Александр Амфитеатров
Курортный муж
Поццуоли изнывало в истоме полуденного зноя.
Я лежал в тени нависшего над морем утеса, положив под голову вместо подушки толстую кипу русских газет, только что полученных с почты.
От Неаполитанского залива веяло ароматом моря, отдыхавшего после вчерашней бури. Кто знает море, вспомнит этот запах, поймет меня и позавидует мне.
С берега веяло лимоном и розами.
От газет под головой — уголовщиной, крахами банков, юбилеями и бракоразводными делами.
Баюкала тень утеса, баюкало море, баюкали ароматы.
Глаза слипались, в голове бродила коварная мысль.
«А не развернуть ли мне „Новое Время“ или „Новости“ да, прикрывшись ими вместо простыни, не задать ли хорошего храповицкого?»
Между мной и миром легла туманная сетка. Я уже не видел ни Искии, ни Капри. Зато на горизонте очень ясно, хотя неожиданно, определились два Везувия, и я никак не мог разобрать, ни откуда взялся Везувий № 2, ни который из двух Везувиев настоящий?
Еще минута, и… Нирвана! «Покойся, милый прах, до радостного утра!»
Вдруг мне предстал незнакомец.
По первому же взгляду я признал соотечественника, и какого! Соотечественника с головы до пят, до конца ногтей, до корня волос. От драгоценнейшей, но измятой и запачканной фетровой шляпы, приобретенной, по меньшей мере, у Брюно, до незавязанного шнурка на желтом башмаке, до истрепанной шелковой тряпки вместо галстука на шее. От прорехи под мышками пиджака, сшитого, несомненно, у Тедеско, до три дня небритой физиономии и потных желтых косиц, уныло прилипших к вискам.
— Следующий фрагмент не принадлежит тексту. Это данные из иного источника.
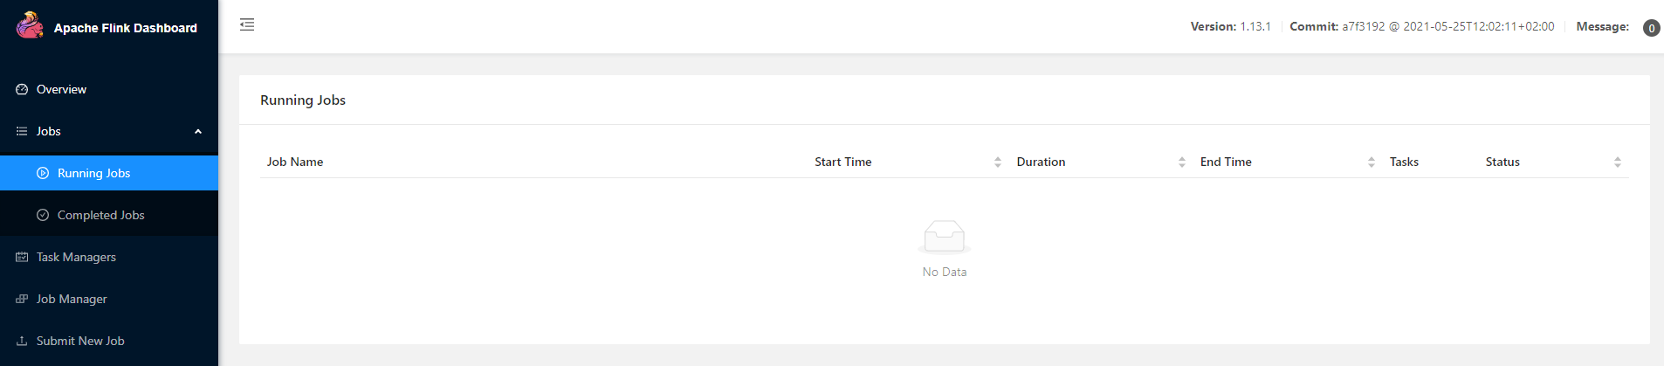Screen dimensions: 1664x366
Task: Click the Overview dashboard icon
Action: point(22,89)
Он кротко уставил на меня молочно-голубые очи, полные телячьего смирения и глубокой покорности судьбе, фыркнул раза три добродушнейшим носом, стиля картошки и цвета спелого баклажана, и сказал, отдуваясь:
— Если не ошибаюсь, компатриот?
И на утвердительный ответ мой продолжал:
— Не обессудьте, что я к вам присяду. Жарко. Солнце это… горки. Одно слово, Италия, черт бы ее побрал. Вы, конечно, удивлены, что я ругаю Италию? De gustibus, сударь мой, non disputan-dum est.[1] Вы, может быть, художник или, Боже избави, поэт? Тогда вам и книги в руки по части «Авзонии прекрасной». Но я, батюшка, статский советник, кавалер и домовладелец, а кроме того, откровенный человек. И как таковой говорю еще раз с полной искренностью: черт бы ее побрал.
Страна порядочная, comme il faut,[2] не имеет права иметь так много синего моря, столько солнца, столько гор… в особенности гор. Коли нужна тебе живописная возвышенность для декорации, воздвигни парголовский Парнас, Воробьевы горы, что-нибудь этакое, чтобы мило, благородно и не утомительно. А то — эвона каких дылд наворотили! А вы изволите видеть: я мужчина сырой комплекции. И наконец, у меня катар желудка, одышка, приливы к голове. Шея короткая, а дело известное:
Те, у которых шея коротка,
И жить должны на свете покороче!
Кондрашка ходит за мной по пятам незримым спутником. Куда я, туда и они-с!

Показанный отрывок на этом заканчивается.